Em sessão tensa, Câmara rejeita proposta de redução dos subsídios dos vereadores de Ribeirão Bonito

Parlamentares argumentaram que aprovariam a matéria se também os subsídios de prefeito e vice-prefeito fossem reduzidos 

Marcel Rofeal, de Ribeirão Bonito 

Fotos: Marcel Rofeal/BMR
Por seis votos a três, o plenário da Câmara de Ribeirão Bonito rejeitou a proposta do vereador e vice-presidente da Casa Manoelito da Silva Gomes (DEM) acerca da redução de subsídios dos agentes políticos do Legislativo para a legislatura de 2017 a 2020. Em tribuna, o parlamentar voltou a pedir o apoio dos colegas quanto à proposta, mas não teve êxito. Apesar da derrota na votação, Manezinho disse estar de “alma lavada” por ter cumprido uma promessa de campanha.

O clima tenso tomou conta da sessão na noite desta segunda-feira (7) devido ao processo polêmico em pauta. A tramitação da matéria, por si só, já havia causado desconforto na Casa desde o início, quando o parlamentar apresentou o texto para análise da assessoria interna e, só depois de lido em plenário, foi descoberta uma irregularidade: prevendo a redução de subsídios também aos agentes do Executivo, o projeto, pelo Regimento Interno, deveria partir da Mesa Diretora.

A proposta de Manoelito Gomes era reduzir os subsídios dos vereadores, de R$ 2.148 para R$ 1,2 mil, do presidente da Casa e do vice-prefeito, de R$ 3.278 para R$ 1,5 mil, e do prefeito, de R$ 9.078 para R$ 5 mil. Uma emenda modificativa foi incorporada ao projeto excluindo o trecho de redução aos subsídios de prefeito e vice, em atendimento ao Regimento Interno, o que desagradou o parlamento e motivou uma indicação de Gomes à Mesa, para que proponha a alteração.
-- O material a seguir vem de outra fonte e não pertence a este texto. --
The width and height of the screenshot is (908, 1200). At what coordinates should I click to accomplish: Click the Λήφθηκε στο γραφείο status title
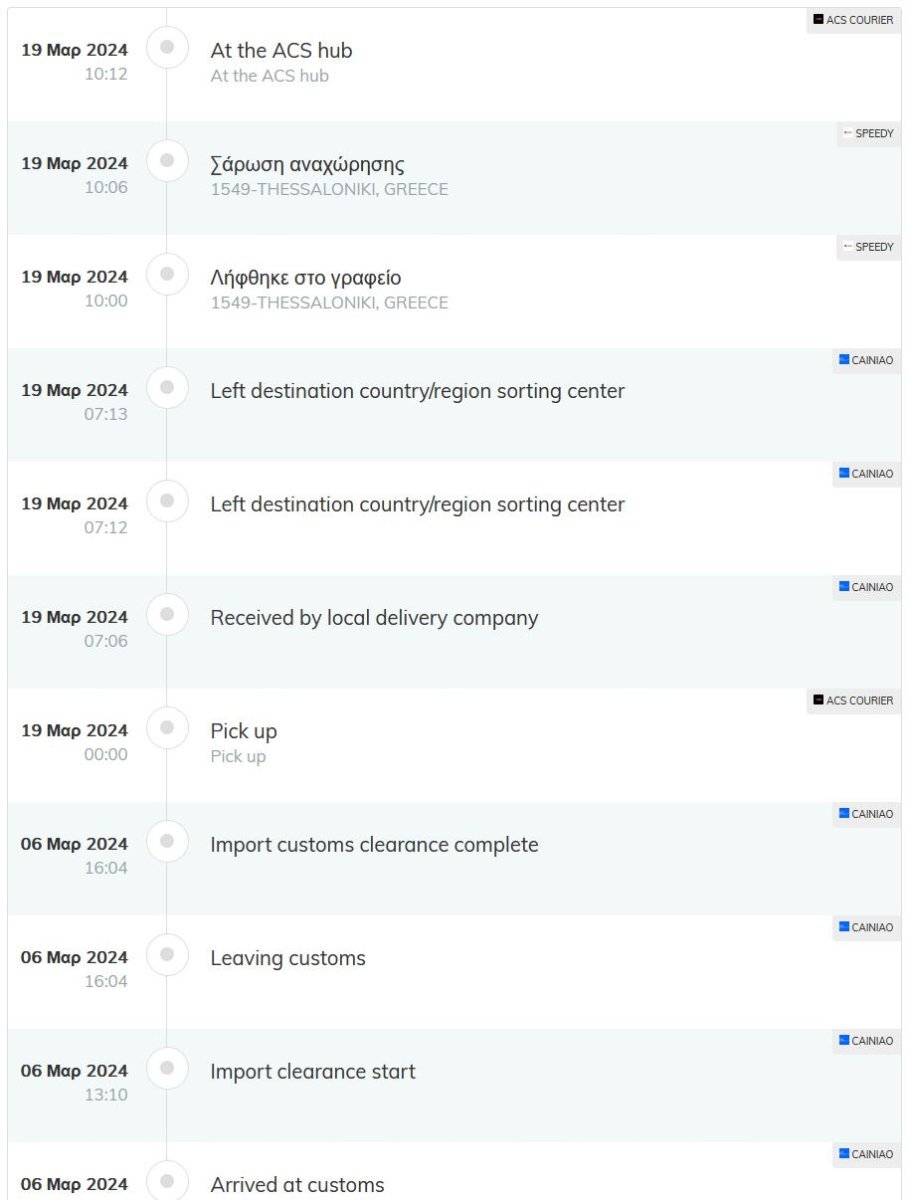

Em tribuna, Gomes havia pedido apoio aos colegas e o recebeu, publicamente, dos vereadores Luiz Marcelino dos Santos Pallone (PSB) e Marcelo Antonio Lollato (PMDB). O presidente da Casa, porém, sinalizou que apoiaria a proposta desde que houvesse inclusão da redução de subsídios aos agentes do Executivo. Já nesta segunda, outros vereadores se manifestaram e declararam voto contrário à matéria. A primeira a falar foi Renata Mesquita Magalhães (PSD).

Segundo ela, que falou sobre seus critérios para votações, “o projeto é válido para onde há valores exorbitantes”. A vereadora lembrou que votou pelo aumento na legislatura anterior e que, aprovando a redução, entraria em contradição. “Eu não costumo desaprovar o que eu aprovei”, destacou. Pallone também foi à tribuna e usou o mesmo argumento para votar favorável. “Eu também não vou voltar atrás, já votei para não aumentar o salário lá atrás e voto, agora, para abaixar”, disse.

Da tribuna, Gomes disse respeitar a posição de Renata e citou que havia recebido incentivo do vereador Dimas Tadeu Lima (PT) para apresentar a matéria e negou interesse particular. Ao ser questionado, em aparte aos vereadores Reginho, Pedro Maia e Zeilton, ambos do PSDB, sobre o destino dos recursos economizados, Manezinho orientou os pares a analisarem o orçamento e o clima esquentou. Maia chegou a bater na mesa ao ouvir de Gomes: “você tem que ler, Maia”.

Votação – Dimas declarou voto contrário à redução, pois, segundo ele, a medida deveria ser adotada já, e não apenas em 2017. Pela forma como o projeto foi defendido na Casa, o vereador Baldan também se manifestou contrário à proposta. Ao todo, foram seis votos contrários: Dimas Tadeu Lima (PT), José Sebastião Baldan (PMDB), Joseilton de Jesus (PSDB), Pedro Maia Almeida (PSDB), Regivaldo Rodrigues da Silva (PSDB) e Renata Mesquita Magalhães (PSD).